Die knapp 160 Gramm leichten Geräte sollen Polizeieinsätze dokumentieren. Auf diese Weise sollen vor allem mögliche Gewalttäter von Angriffen auf die Beamten abgeschreckt werden. Auch andere Bundesländer, die Bundespolizei und die Bahn setzen verstärkt auf Kameras.

Kommt es zu keinen besonderen Vorkommnissen, sollen die zentral gespeicherten Aufnahmen 24 Stunden nach dem Einsatz wieder gelöscht werden.

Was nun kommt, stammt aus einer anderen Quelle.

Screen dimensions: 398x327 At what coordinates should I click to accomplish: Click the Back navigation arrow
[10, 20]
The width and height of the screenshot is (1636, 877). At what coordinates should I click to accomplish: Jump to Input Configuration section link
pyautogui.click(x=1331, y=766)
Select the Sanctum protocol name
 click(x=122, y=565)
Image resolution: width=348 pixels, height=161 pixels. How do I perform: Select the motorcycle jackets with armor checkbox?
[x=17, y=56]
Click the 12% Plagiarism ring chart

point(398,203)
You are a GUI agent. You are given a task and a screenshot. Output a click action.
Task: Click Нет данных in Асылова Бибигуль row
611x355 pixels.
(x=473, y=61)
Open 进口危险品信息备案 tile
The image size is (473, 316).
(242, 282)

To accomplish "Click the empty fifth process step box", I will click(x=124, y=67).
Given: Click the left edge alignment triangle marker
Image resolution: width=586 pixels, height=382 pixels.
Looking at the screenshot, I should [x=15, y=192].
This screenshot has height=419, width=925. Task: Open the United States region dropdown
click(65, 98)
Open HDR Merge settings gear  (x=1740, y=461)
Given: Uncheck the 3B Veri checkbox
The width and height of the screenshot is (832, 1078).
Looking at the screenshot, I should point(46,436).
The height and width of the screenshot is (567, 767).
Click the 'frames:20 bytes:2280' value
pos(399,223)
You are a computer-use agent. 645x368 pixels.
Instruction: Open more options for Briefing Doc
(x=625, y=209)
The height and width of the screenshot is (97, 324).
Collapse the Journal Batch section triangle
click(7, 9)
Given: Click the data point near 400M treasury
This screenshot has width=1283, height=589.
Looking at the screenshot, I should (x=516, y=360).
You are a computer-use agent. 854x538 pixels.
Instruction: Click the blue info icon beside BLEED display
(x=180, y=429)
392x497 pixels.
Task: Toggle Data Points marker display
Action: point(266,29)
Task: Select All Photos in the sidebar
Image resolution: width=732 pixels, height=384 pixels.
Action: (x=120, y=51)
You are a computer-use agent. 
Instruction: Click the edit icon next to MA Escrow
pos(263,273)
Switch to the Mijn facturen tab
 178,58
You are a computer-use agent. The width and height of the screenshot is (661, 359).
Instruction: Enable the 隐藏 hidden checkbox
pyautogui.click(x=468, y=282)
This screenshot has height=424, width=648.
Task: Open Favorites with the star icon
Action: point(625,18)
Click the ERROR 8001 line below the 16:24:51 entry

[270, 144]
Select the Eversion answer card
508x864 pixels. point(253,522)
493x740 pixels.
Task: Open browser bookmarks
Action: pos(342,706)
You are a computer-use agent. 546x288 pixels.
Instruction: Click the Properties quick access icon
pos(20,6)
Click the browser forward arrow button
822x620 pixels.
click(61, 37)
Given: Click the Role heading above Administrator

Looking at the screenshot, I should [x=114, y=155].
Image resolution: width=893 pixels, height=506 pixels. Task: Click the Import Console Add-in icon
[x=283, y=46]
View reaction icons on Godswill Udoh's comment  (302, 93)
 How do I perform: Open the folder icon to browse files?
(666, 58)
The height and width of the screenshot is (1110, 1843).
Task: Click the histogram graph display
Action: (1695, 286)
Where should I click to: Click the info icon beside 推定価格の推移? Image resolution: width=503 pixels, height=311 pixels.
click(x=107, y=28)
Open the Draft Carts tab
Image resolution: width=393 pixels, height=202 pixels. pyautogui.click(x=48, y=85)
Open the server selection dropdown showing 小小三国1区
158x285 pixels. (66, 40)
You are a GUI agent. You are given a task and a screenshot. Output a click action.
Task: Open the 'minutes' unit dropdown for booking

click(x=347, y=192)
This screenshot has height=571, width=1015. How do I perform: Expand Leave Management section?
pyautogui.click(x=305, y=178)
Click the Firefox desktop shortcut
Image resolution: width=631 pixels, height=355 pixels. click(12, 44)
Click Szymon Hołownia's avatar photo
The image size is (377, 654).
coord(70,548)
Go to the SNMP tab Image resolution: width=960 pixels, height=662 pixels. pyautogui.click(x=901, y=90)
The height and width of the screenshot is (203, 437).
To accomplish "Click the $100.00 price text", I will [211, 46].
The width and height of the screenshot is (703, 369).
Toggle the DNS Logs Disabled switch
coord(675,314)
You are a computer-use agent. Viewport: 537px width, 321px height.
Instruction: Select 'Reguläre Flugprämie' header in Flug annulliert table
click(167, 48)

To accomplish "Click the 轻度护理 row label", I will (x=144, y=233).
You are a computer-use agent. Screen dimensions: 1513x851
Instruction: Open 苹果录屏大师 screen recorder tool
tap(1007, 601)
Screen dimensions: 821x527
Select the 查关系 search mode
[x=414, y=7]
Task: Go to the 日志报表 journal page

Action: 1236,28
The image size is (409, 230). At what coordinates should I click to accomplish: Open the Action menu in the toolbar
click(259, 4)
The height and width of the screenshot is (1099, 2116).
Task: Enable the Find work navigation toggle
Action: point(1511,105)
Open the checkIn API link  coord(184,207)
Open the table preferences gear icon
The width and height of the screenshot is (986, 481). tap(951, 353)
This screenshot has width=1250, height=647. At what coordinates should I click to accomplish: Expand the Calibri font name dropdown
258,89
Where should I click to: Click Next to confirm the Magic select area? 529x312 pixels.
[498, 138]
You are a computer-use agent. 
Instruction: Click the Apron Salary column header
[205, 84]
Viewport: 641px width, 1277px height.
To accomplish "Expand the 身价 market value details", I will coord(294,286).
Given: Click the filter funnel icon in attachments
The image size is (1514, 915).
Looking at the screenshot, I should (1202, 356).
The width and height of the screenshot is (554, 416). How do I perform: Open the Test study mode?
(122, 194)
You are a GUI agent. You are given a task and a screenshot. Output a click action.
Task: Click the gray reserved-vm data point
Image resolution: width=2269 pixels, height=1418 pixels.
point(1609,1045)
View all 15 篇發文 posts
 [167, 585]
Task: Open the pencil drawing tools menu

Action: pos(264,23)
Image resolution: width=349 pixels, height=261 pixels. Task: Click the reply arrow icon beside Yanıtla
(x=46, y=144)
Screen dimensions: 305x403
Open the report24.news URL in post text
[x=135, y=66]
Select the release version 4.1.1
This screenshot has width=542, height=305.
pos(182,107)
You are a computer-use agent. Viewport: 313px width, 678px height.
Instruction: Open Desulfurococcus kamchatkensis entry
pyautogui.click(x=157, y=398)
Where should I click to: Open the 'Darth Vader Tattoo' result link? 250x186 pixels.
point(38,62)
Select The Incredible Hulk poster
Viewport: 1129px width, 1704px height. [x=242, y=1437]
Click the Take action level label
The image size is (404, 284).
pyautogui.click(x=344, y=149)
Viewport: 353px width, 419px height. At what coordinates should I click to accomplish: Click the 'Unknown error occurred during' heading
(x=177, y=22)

Ton bleibt vorerst abgedreht

Noch ist die Funktionalität der Kamera aber eingeschränkt, betonte Lewin. So habe der Hersteller die Möglichkeit zur Tonaufnahme und zum so genannten „Pre-Recording“, bei dem bei einer Aufnahme auch die vorherigen 30 Sekunden mit aufgezeichnet werden, abgeriegelt. Grund: Noch ist den Beamten dies nicht erlaubt, erst das für Ende des Jahres geplante und hochumstrittene neue niedersächsische Polizeigesetz soll die Audioaufnahmen und Pre-Recording erlauben. Auf Dauer soll bei Polizeistreifen jeweils ein Beamter mit der Kamera ausgestattet sein – Abzeichen auf der Uniform sollen auf die Videoausstattung hinweisen.

Innenminister Boris Pistorius (SPD) hatte die Körperkameras in einem Ende 2016 gestarteten Pilotversuch von der Polizei erproben lassen. 21 Kameras gingen damals an den Start. Inzwischen sind es noch 20. Eine ist heruntergefallen.